§ Task goal: Will you reproduce the items below word for word, from the very first line through the line that contains "tap(341, 248)", including both ends? Leave the pictures out of your copy.

Items from a pointing dataset:
________________

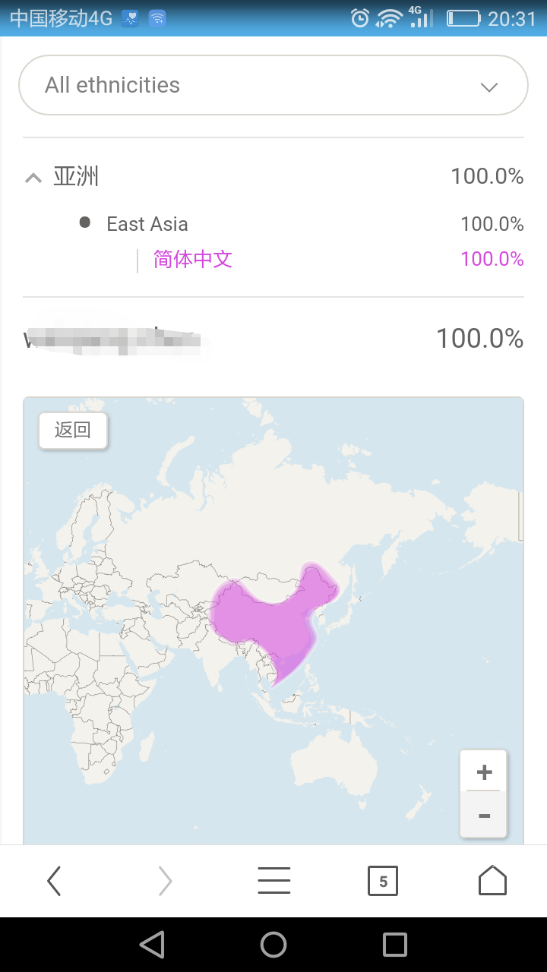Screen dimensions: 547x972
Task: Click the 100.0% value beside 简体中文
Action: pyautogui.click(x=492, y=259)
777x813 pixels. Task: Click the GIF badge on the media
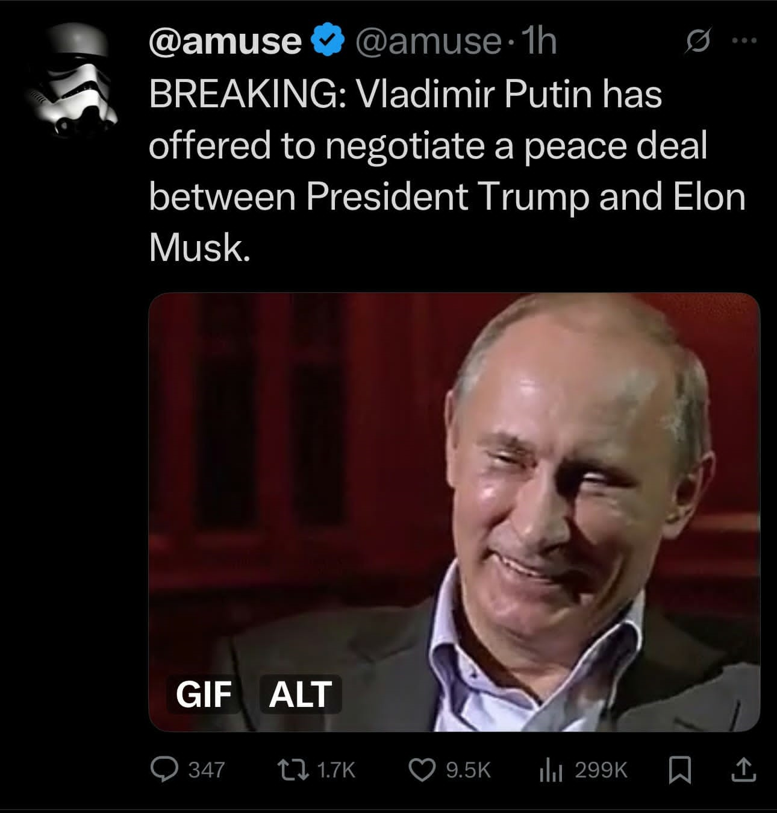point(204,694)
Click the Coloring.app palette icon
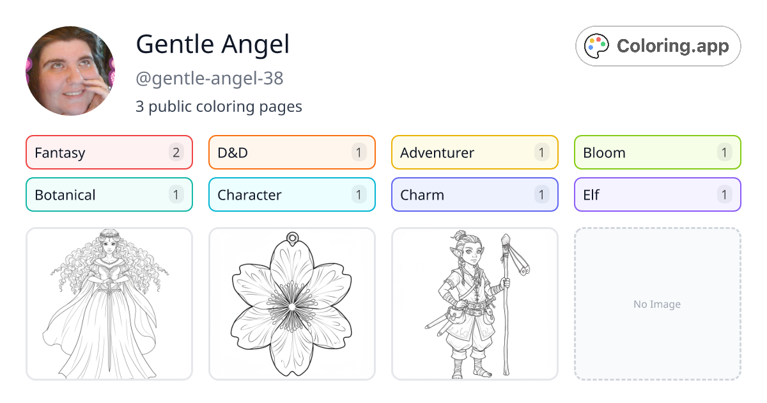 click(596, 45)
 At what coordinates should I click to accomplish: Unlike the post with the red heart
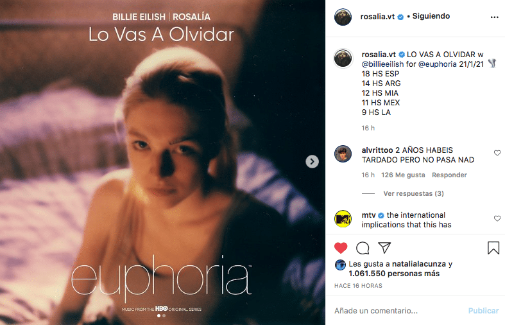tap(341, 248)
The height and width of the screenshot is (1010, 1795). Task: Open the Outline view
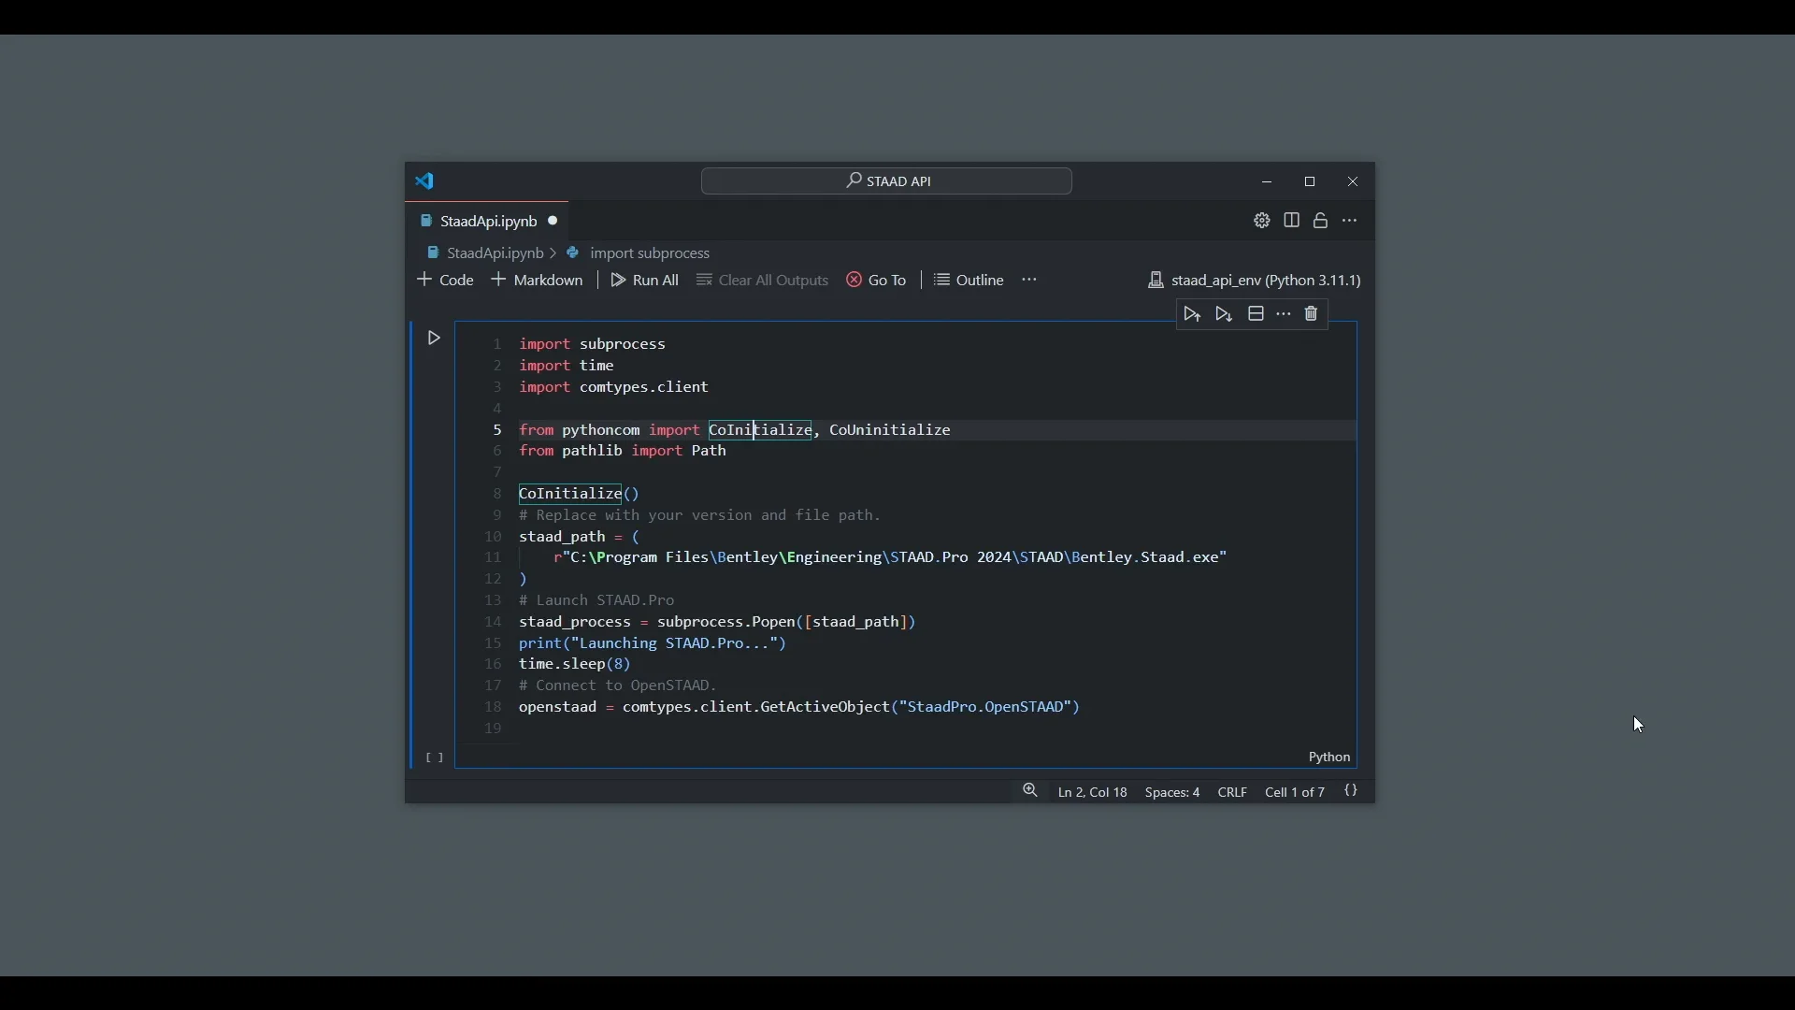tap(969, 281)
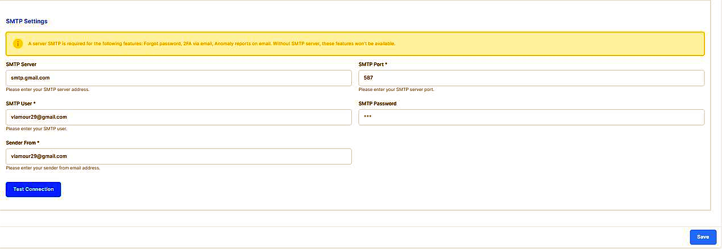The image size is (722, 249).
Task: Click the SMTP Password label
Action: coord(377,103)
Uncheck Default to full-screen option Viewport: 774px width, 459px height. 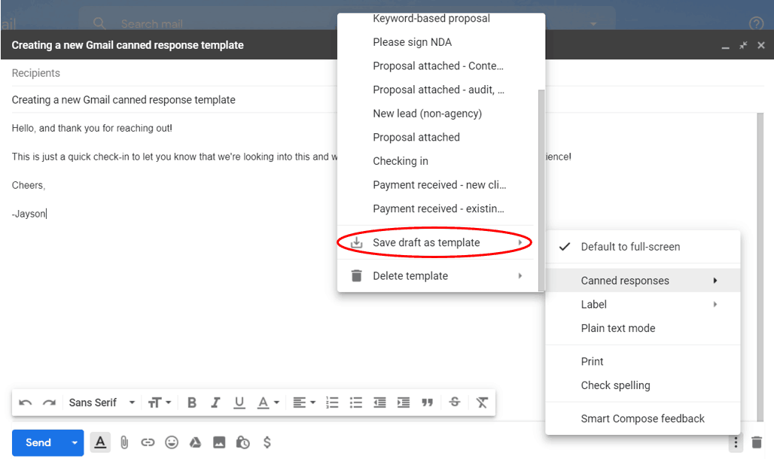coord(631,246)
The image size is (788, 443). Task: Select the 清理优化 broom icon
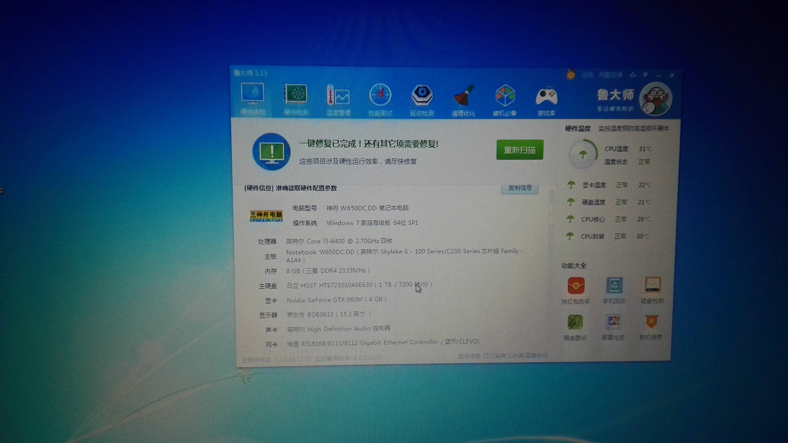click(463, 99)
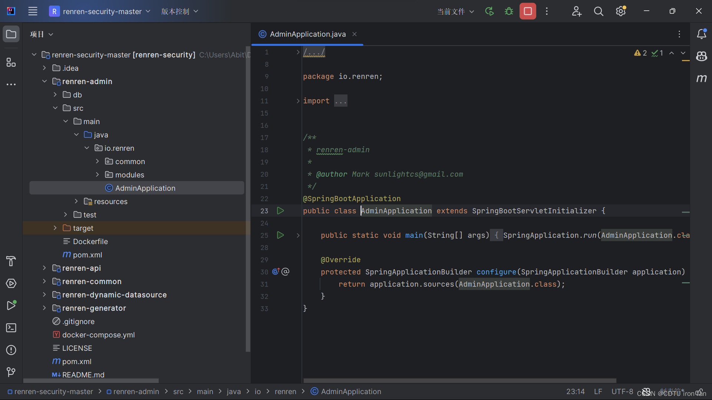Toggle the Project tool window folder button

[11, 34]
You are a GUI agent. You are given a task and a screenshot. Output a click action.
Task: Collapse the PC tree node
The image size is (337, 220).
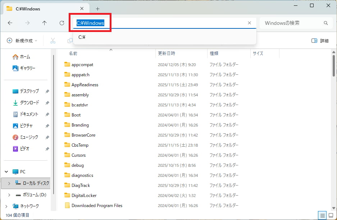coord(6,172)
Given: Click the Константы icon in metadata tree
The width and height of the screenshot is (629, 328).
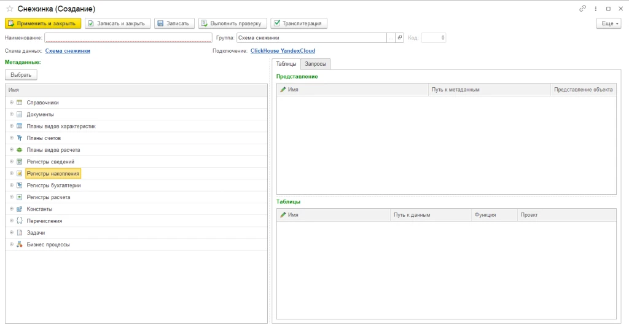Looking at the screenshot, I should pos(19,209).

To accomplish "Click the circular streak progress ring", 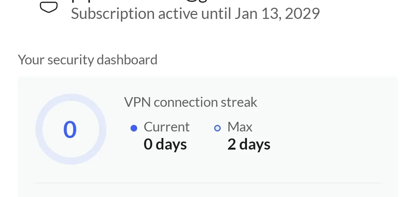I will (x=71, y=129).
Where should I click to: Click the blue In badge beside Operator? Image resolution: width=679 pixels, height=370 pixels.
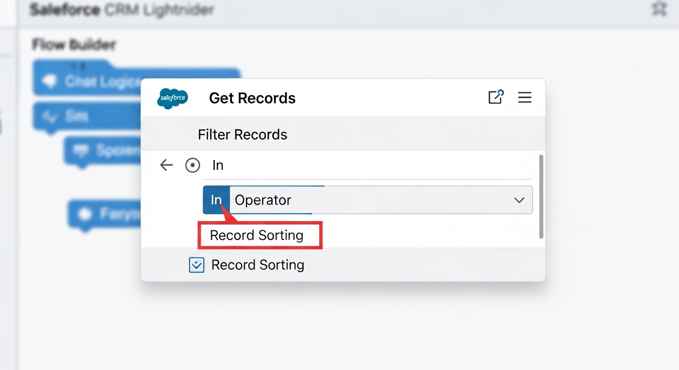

________________

§ Output for this task:
Screen dimensions: 547x972
Task: Click the 100.0% value beside 简体中文
Action: pyautogui.click(x=492, y=259)
777x813 pixels. Task: Click the GIF badge on the media
point(204,694)
Click the Coloring.app palette icon
 click(596, 45)
 At what coordinates should I click to accomplish: Unlike the post with the red heart
tap(341, 248)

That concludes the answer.